Copy each line of the following material that has the string "logo".

====

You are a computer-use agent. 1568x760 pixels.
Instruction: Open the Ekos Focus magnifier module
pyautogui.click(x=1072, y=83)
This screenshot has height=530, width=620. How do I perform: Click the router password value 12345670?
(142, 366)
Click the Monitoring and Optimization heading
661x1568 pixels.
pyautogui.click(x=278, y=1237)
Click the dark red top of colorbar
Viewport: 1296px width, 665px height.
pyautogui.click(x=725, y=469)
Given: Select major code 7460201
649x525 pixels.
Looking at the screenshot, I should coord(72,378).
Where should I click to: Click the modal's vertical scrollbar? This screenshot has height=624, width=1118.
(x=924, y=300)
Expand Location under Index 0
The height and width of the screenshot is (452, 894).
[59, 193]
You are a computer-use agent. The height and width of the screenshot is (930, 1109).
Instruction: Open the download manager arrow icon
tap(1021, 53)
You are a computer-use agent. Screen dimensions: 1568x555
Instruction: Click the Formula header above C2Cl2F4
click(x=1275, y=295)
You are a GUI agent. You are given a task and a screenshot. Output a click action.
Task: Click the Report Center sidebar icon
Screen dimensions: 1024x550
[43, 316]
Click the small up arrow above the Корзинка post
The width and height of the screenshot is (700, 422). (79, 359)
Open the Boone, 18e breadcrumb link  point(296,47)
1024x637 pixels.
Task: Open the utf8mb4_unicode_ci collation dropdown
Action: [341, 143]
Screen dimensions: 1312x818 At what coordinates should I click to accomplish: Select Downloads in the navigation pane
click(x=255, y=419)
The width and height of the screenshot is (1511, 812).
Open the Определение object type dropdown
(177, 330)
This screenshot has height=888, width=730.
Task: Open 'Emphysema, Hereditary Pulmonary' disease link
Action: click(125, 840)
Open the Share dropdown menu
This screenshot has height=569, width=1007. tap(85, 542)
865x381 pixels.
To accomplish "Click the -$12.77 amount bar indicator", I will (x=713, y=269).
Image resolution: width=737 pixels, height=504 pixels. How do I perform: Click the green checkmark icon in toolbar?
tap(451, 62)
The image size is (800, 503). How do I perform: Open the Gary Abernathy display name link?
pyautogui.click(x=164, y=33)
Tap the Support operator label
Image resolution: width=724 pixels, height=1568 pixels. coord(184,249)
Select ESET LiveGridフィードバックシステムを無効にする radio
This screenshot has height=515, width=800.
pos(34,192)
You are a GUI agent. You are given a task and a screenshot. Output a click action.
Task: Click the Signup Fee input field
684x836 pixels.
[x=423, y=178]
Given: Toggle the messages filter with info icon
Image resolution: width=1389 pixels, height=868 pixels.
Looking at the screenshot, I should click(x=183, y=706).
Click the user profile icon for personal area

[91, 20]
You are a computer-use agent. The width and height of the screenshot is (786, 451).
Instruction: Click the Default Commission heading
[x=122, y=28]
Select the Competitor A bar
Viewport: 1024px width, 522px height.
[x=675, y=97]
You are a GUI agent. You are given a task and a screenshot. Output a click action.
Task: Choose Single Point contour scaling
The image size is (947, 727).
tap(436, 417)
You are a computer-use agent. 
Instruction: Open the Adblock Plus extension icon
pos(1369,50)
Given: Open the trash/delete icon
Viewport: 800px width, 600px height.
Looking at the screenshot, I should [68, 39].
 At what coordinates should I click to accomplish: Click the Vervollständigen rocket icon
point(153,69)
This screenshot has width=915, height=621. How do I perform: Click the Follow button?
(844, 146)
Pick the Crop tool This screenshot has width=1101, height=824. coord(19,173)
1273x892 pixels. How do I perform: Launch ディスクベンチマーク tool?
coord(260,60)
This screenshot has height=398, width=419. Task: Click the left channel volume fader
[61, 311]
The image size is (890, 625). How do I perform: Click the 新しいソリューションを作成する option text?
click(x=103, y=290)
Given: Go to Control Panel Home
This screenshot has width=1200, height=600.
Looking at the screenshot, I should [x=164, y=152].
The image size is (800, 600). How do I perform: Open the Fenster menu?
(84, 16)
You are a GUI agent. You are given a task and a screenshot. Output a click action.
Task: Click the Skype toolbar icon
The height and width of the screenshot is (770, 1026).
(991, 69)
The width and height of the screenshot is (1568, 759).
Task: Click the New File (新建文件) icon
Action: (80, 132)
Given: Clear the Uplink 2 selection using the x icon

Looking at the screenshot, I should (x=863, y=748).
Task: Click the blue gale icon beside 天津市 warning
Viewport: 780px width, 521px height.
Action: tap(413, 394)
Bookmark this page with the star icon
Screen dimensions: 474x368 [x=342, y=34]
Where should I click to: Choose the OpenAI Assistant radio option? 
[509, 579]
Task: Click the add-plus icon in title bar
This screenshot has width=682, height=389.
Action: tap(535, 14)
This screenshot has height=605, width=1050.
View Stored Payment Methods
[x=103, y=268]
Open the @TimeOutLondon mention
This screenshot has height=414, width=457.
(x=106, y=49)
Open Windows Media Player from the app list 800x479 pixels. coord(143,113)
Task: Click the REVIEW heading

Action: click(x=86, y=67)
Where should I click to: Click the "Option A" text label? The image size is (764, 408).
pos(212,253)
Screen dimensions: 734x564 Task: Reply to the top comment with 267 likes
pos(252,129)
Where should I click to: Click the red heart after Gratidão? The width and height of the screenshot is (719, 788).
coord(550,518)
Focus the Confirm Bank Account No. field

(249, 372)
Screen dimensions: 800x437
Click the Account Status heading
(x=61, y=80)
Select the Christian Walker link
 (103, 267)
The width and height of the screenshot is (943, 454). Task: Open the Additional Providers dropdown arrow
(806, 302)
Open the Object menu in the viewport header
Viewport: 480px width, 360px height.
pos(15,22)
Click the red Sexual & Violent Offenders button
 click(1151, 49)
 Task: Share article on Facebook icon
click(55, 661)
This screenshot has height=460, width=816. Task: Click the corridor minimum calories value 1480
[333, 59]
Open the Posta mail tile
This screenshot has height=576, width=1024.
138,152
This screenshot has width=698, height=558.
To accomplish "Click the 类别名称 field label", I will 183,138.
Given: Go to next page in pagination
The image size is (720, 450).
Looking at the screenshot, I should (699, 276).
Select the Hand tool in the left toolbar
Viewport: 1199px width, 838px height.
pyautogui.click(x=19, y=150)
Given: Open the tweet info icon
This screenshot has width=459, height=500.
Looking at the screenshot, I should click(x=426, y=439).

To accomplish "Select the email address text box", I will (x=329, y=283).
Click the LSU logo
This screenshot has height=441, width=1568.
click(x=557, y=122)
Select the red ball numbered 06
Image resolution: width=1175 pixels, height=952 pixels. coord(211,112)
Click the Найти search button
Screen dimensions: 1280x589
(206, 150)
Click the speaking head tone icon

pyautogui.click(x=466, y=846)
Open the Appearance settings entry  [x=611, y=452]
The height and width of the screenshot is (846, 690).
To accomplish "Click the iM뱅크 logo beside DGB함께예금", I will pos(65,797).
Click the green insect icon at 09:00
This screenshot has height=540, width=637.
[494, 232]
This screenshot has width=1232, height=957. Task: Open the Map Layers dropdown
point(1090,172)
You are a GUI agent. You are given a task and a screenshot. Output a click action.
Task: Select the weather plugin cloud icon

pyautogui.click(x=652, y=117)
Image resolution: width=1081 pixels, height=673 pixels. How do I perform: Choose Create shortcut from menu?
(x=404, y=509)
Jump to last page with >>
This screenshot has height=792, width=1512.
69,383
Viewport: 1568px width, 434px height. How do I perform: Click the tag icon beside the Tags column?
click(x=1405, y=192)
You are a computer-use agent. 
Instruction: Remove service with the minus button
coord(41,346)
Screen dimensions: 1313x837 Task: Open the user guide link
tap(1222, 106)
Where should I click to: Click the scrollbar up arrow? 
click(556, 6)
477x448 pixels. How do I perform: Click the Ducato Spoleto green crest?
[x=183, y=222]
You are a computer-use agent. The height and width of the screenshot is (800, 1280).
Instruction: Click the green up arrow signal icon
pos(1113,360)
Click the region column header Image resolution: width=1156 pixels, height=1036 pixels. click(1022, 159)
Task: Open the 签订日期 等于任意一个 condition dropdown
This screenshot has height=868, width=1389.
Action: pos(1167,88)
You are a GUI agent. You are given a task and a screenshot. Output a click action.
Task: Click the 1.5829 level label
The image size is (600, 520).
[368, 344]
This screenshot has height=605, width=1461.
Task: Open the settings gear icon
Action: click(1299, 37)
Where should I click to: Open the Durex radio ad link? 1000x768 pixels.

====

* Answer for this exercise:
Click the LSU logo
To accomplish "Click the iM뱅크 logo beside DGB함께예금", I will pos(65,797).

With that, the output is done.